Antibiotic Use in First Year May Increase Asthma Risk

New York Times – June 19, 2007
By NICHOLAS BAKALAR
The use of antibiotics in the first year of life is associated with an increased risk for asthma at age 7, a new study has found, and the reason may be that antibiotics destroy not only disease-causing microbes, but also those that are helpful to the developing immune system.
Antibiotic use had a greater impact on children who would otherwise be considered at lower risk — children who lived in rural areas and those whose mothers did not have asthma — than on those who were already at increased risk because of an urban environment or genetic predisposition.
Studies of antibiotic use and asthma have been complicated. Because antibiotics are used to treat respiratory illnesses, which are often precursors of asthma, it has been difficult to determine the effect of antibiotics alone.
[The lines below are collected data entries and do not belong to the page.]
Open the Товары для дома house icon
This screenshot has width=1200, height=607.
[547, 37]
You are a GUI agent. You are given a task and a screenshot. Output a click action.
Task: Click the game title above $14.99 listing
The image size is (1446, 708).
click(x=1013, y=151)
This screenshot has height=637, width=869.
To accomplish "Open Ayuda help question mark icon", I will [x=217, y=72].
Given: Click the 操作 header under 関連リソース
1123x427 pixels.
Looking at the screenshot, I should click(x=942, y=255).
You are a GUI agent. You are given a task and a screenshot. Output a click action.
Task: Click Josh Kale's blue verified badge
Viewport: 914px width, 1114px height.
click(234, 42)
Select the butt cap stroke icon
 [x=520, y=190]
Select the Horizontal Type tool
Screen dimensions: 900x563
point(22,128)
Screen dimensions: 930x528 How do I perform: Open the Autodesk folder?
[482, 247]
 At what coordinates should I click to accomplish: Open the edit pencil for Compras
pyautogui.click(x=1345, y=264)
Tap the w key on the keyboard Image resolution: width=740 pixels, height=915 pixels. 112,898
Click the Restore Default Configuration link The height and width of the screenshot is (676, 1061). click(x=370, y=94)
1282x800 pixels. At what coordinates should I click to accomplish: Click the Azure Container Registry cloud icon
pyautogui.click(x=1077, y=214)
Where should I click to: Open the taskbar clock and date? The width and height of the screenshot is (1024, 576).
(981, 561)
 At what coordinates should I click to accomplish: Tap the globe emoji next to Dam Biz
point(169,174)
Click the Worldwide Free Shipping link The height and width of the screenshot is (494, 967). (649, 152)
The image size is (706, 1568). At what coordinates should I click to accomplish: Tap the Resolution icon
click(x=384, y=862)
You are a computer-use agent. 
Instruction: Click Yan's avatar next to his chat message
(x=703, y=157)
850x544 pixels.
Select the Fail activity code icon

But this study, of 13,116 Canadian children, found that the risk of asthma increased even in children treated with antibiotics for nonrespiratory illnesses in the first year of life. The study appears in the June issue of Chest.
Anita L. Kozyrskyj, the lead author and an associate professor of pharmacy at the University of Manitoba, said the findings supported what scientists call the microflora hypothesis — that “you need good bacteria in your digestive tract for normal development of the immune system so that you don’t end up with asthma,” as she put it.
The researchers tracked medications by examining prescription records, and determined asthma status by treatment for asthma or any asthma drug use in the year following the seventh birthday. Six percent of the children developed asthma by age 7.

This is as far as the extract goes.